* Вопросы и задания:
1. Чем, согласно отрывку, парламентарии угрожают России?
2. Почему, по словам отрывка, нарушения прав человека в бывшей так называемой Польше не повод для вмешательства парламентариев?

* Исходный отрывок:

Изломанный аршин - Страница 24
К чему весь этот шум, парламентарии? На каком основании вы угрожаете России международной изоляцией? Вас возмущают нарушения прав человека в бывшей так называемой Польше? Но это внутреннее дело нашей страны; затяжному межнациональному конфликту, о котором идёт речь, не пойдёт на пользу вмешательство некомпетентной третьей силы. Он имеет давнюю, драматичную историю, а причины его коренятся в несовместимости польского и русского менталитетов.

* Записанные сведения:
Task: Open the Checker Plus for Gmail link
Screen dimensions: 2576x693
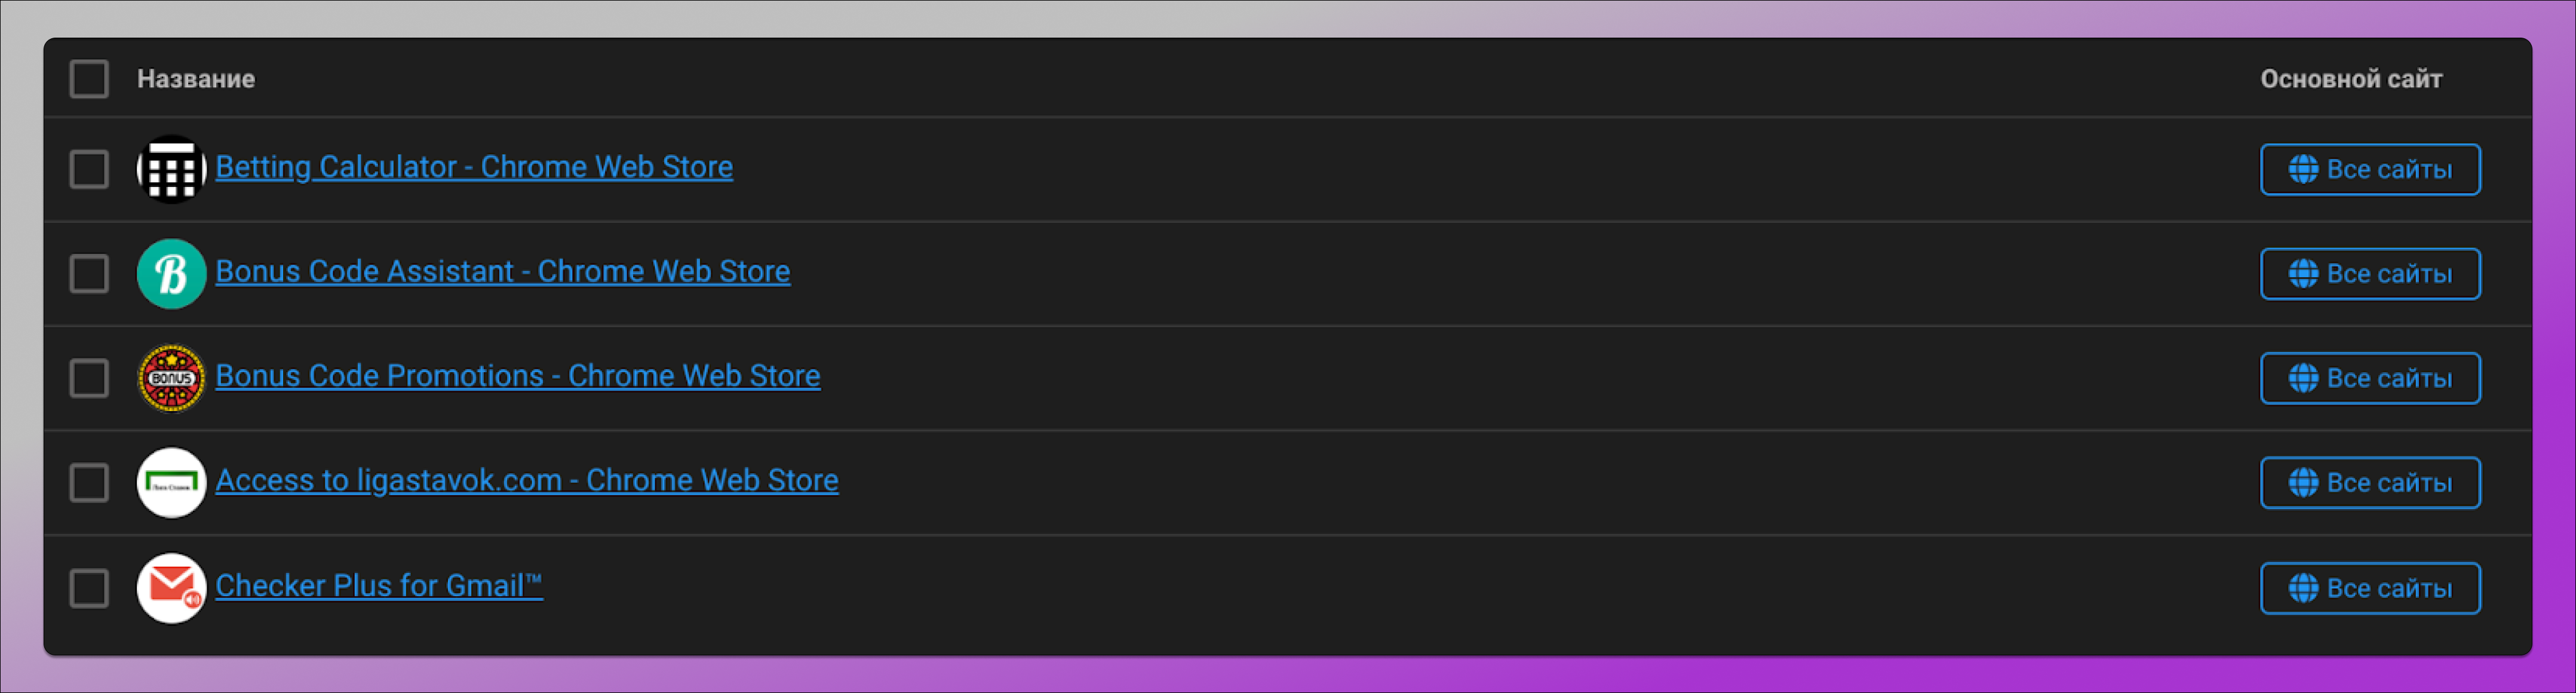Action: [378, 585]
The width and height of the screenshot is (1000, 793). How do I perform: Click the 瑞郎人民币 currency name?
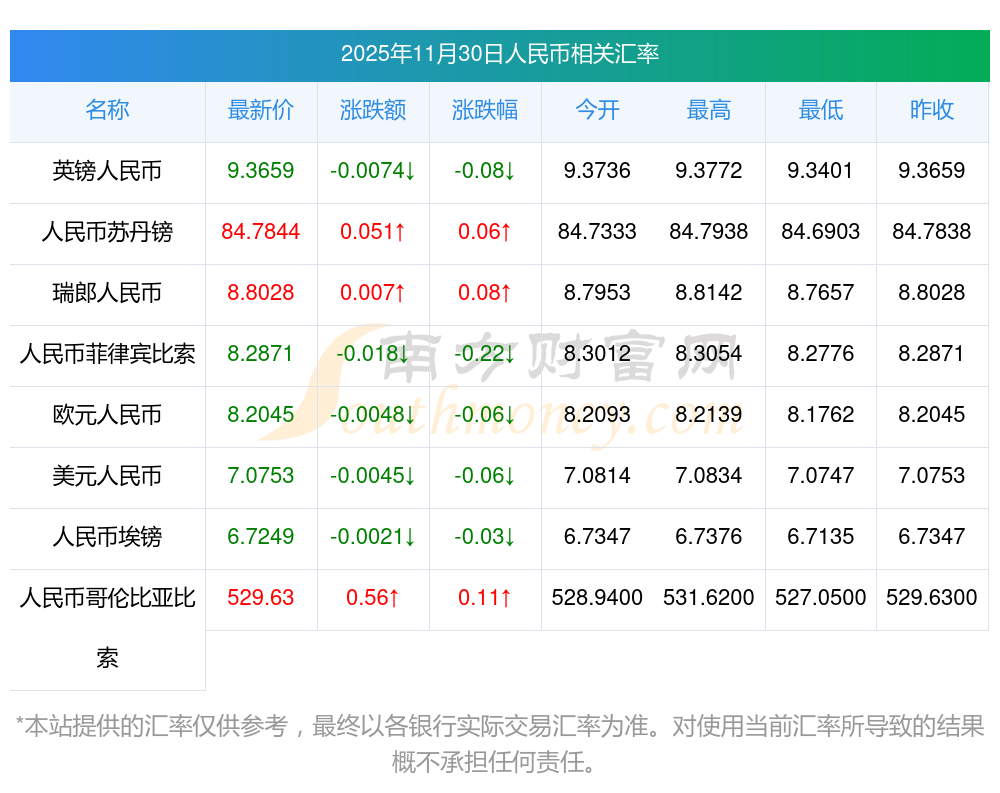[107, 293]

* Ответы на задания:
1. Международной изоляцией.

2. Это внутреннее дело страны. Затяжному межнациональному конфликту не пойдёт на пользу вмешательство некомпетентной третьей силы.